▶ _PROBLEM TO WORK ON_
Rewrite the records from the line containing "Click the Citizens Financial Group logo icon" through the end, replacing "logo" with "emblem" and changing nothing else. Leave the pictures out of your answer.

^^^^^^^^

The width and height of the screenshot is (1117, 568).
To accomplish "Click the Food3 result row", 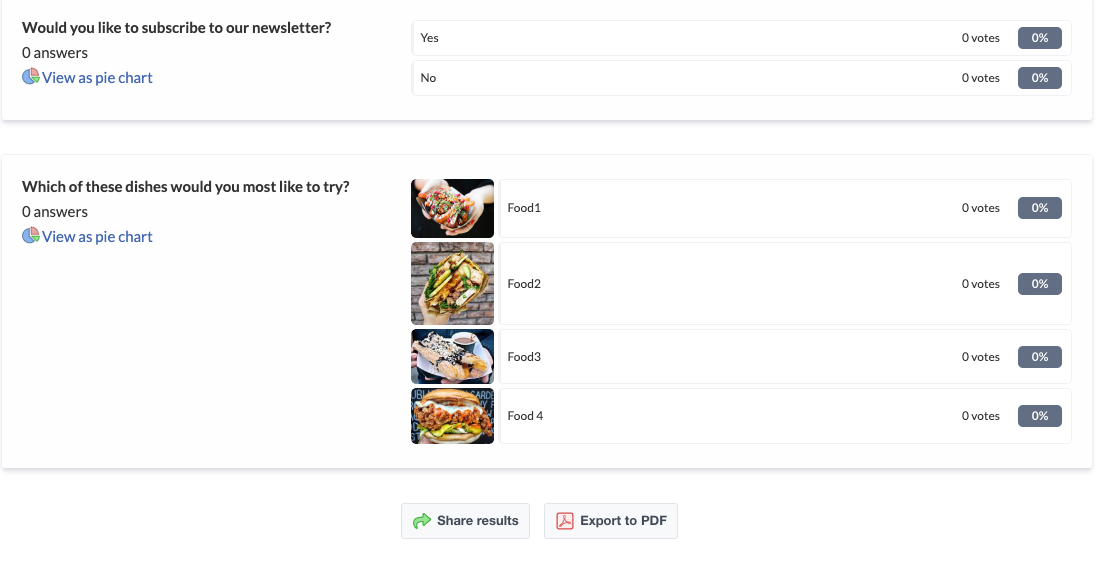I will [x=786, y=356].
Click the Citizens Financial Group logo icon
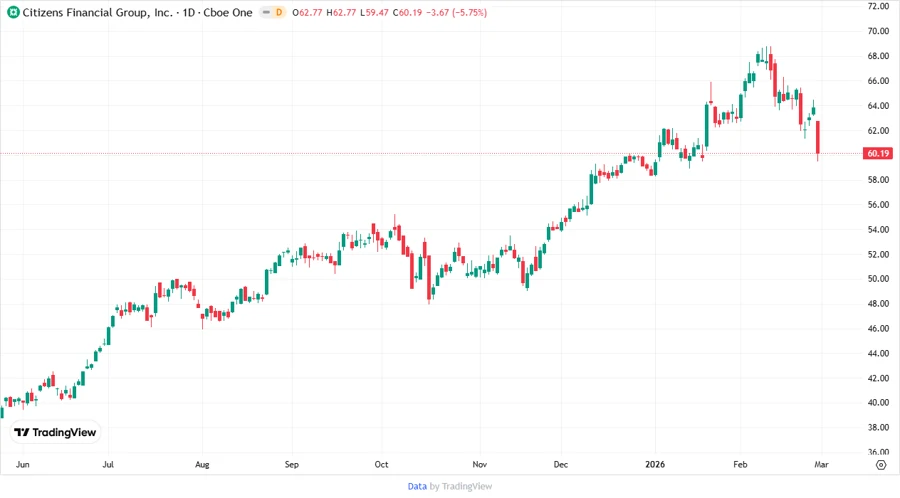Image resolution: width=900 pixels, height=498 pixels. coord(12,12)
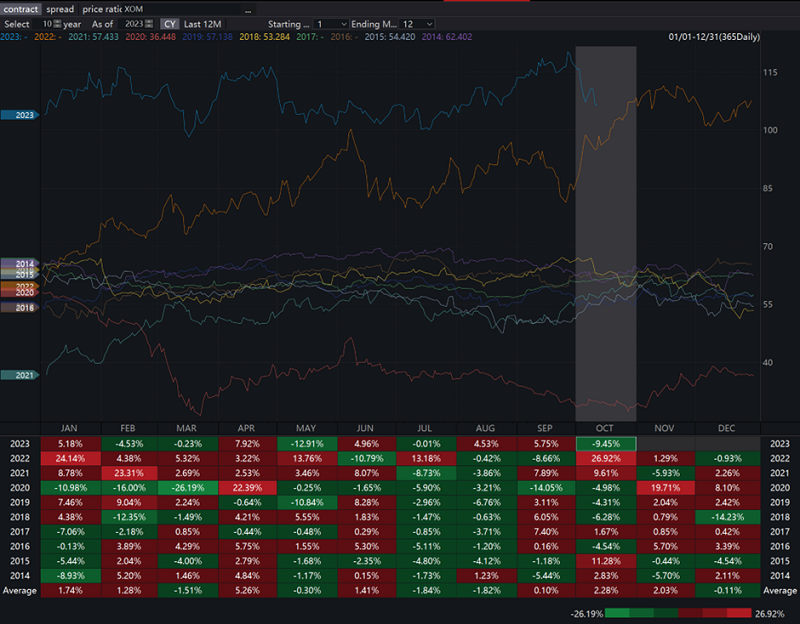The height and width of the screenshot is (624, 800).
Task: Click the ellipsis button beside XOM field
Action: (249, 9)
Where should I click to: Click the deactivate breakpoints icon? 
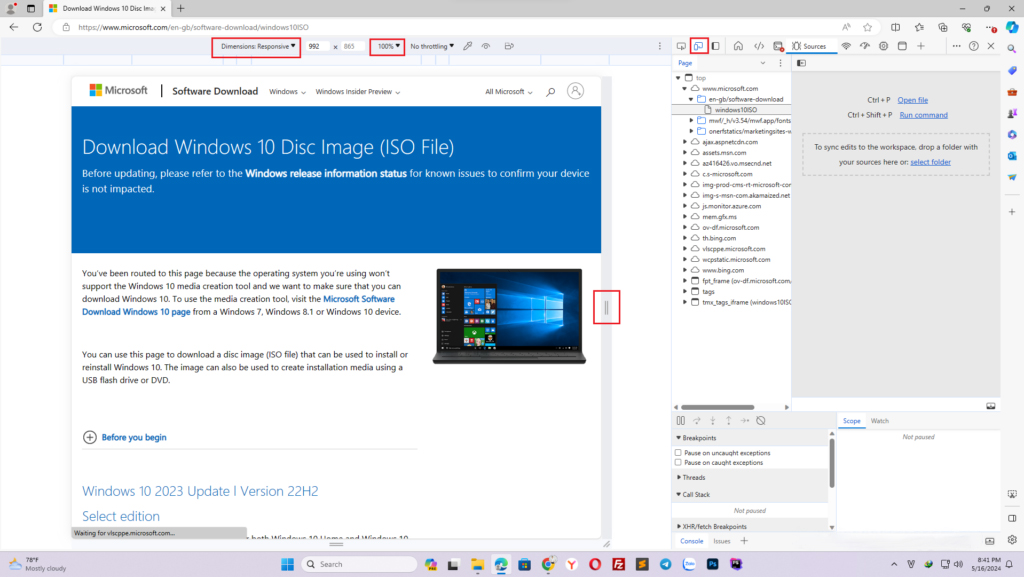pos(761,420)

^^^^^^^^

▶ _EXERCISE OUTPUT_
Click the Citizens Financial Group emblem icon
Image resolution: width=900 pixels, height=498 pixels. coord(12,12)
The height and width of the screenshot is (624, 800).
Task: Click the ellipsis button beside XOM field
Action: (249, 9)
Where should I click to: Click the deactivate breakpoints icon? 
pos(761,420)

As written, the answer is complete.